Mit jeder Frage werden meine Zweifel größer.

Was, wenn alles, was mit uns zu tun hatte, eine Lüge war?

* * *

Claire nimmt das Kissen von meinem Gesicht und drückt es an ihren Körper, während sie Platz nimmt. »Was bedrückt dich?«

»Die Tatsache, dass Rowan geboren wurde.«

»Ich dachte, wir hätten abgemacht, dass sein Name in diesen vier Wänden nicht mehr ausgesprochen wird.«

»Das war, bevor ich einen Brief von Brady Kane bekommen habe.«

Claires Augäpfel treten beinahe aus ihren Höhlen. »Was?«

Die Worte sprudeln nur so aus mir heraus, als ich ihr die Geschichte von der Abstimmung und alle Theorien berichte, die ich habe. Ich erzähle ihr sogar, dass Rowan mich trotz allem, was passiert ist, zu sich nach Hause einladen wollte, was meinen Verdacht nur noch verstärkt.

Irgendwie schafft es Claire, sich zurückzuhalten, bis ich fertig bin. Dann springt sie von der Couch und holt ihr Handy aus ihrem Zimmer.

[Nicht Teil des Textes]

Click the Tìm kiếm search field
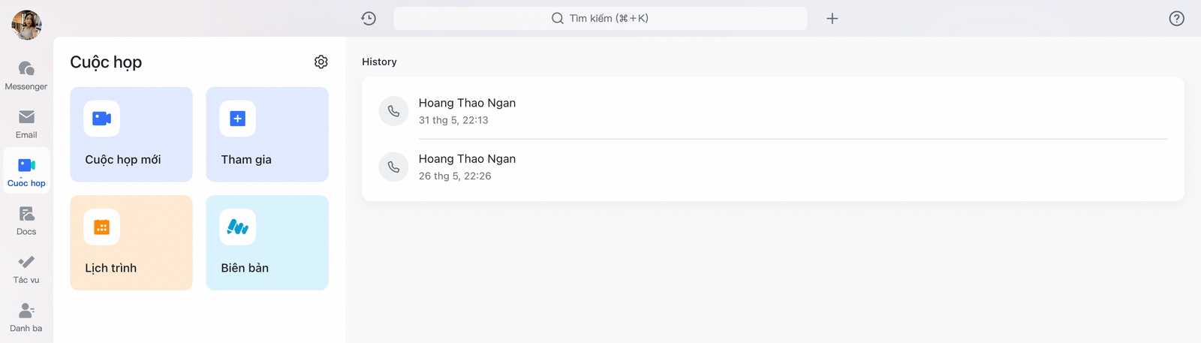Image resolution: width=1201 pixels, height=343 pixels. pyautogui.click(x=600, y=18)
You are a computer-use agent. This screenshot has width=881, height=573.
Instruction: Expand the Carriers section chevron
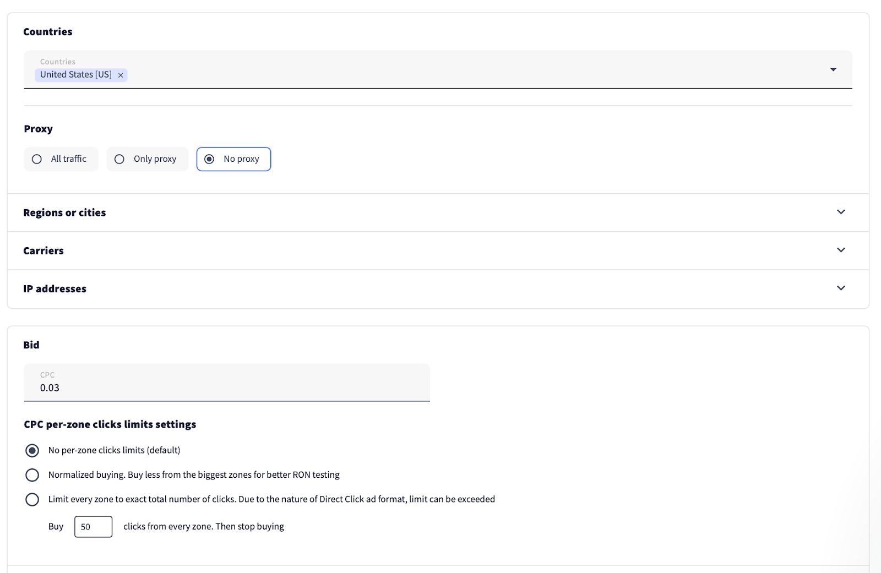coord(841,250)
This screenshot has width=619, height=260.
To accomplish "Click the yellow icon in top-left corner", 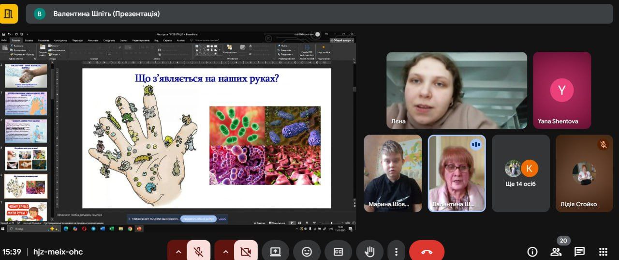I will [9, 14].
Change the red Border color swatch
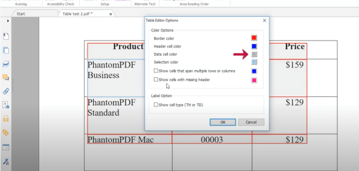This screenshot has height=171, width=359. (254, 38)
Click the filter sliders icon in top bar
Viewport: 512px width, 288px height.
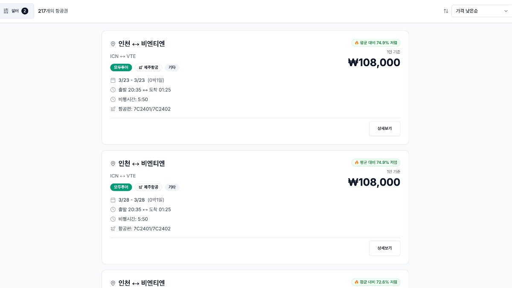(x=6, y=11)
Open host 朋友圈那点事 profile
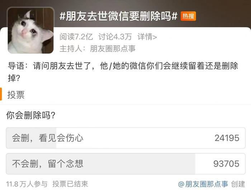 point(113,48)
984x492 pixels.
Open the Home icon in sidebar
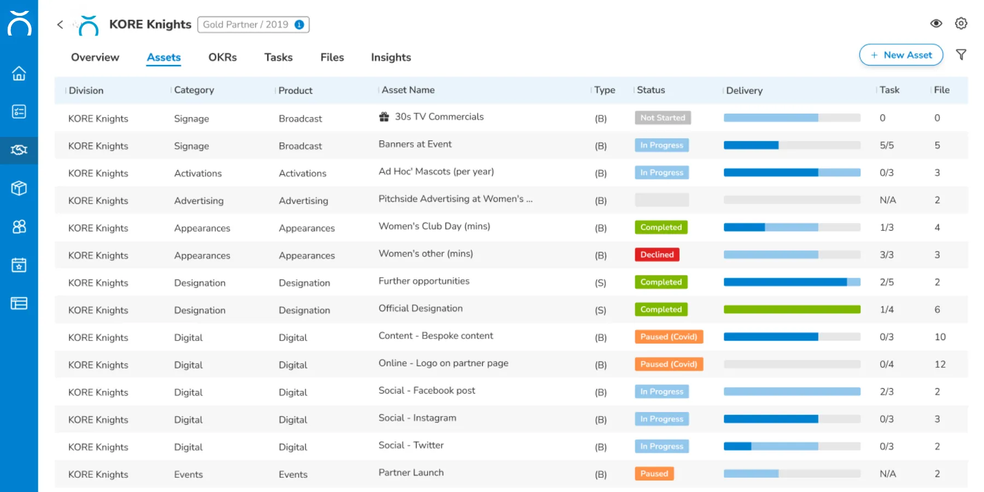pos(19,73)
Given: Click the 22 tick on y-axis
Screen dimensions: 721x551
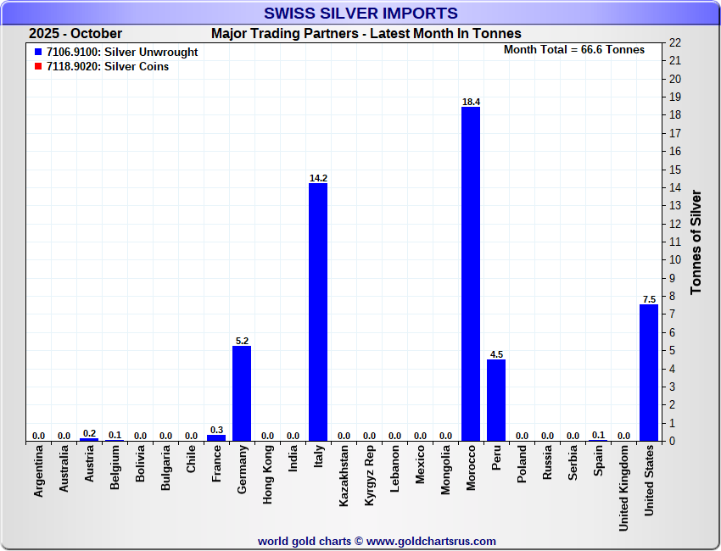Looking at the screenshot, I should click(675, 42).
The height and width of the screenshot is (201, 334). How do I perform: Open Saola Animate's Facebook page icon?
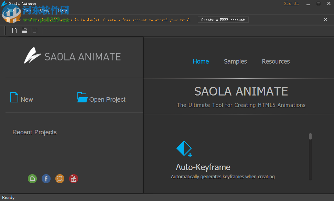pyautogui.click(x=46, y=179)
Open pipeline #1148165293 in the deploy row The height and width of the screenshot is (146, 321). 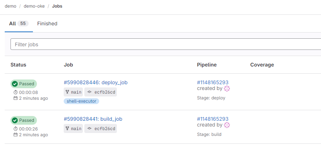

Ich schaue zu, wie sie mit geröteten Wangen und zerzausten Haaren auf dem Display herumtippt.

»Dieser Scheißkerl …« Sie tippt immer noch stirnrunzelnd auf dem Display herum.

»Was machst du da?«

»Ich versuche auszurechnen, wie lange man überleben kann, ohne zu verbluten, wenn man kastriert wurde.«

Ich werfe den Kopf zurück und lache. »Körperliche Gewalt ist niemals die Antwort.«

Claire tätschelt meine Hand, setzt sich wieder hin und schiebt das Handy in ihre Tasche. »Ach Zahra. Es ist süß, wie unschuldig du durch die Welt gehst.«

»Wie meinst du das?«

»Als hätte dir niemand erzählt, dass Santa Claus nicht existiert.«

Ich öffne den Mund in gespieltem Entsetzen. »Was? Santa existiert nicht?«

Claire verdreht halbherzig die Augen. »Sehr witzig.«

»Im Ernst. Deine Antwort auf alles sind Verletzungen und Mord. Das ist nicht die Art von Lösung, an die ich gedacht habe.«

»Nur weil du dir keinen guten Anwalt leisten könntest.«

Nun lachen wir beide.

Ich stupse sie mit meinem Fuß an. »Ernsthaft? Kastration?«

»Du weißt ja, wie es heißt. Wenn du dich wie ein Schwanz aufführst, dann verlierst du ihn.«

Ein lautes Lachen entfährt mir. »Niemand sagt das.«

»Dann sollten die Leute vielleicht damit anfangen. Ich meine, der Wichser glaubt wirklich, dass er dich so manipulieren kann? Unglaublich! Hat er überhaupt ein Gewissen?«

Mein gesamter Körper schmerzt bei dem Gedanken.

»Das ist fraglich.« Ich seufze. Es gab eine Zeit, da dachte ich, dass es so wäre, aber nun bin ich mir nicht mehr sicher. Obwohl er aufrichtig gewirkt hat, als er zu meinem Schreibtisch gekommen ist. Ich bin mir nicht mehr sicher, wer der wahre Rowan ist.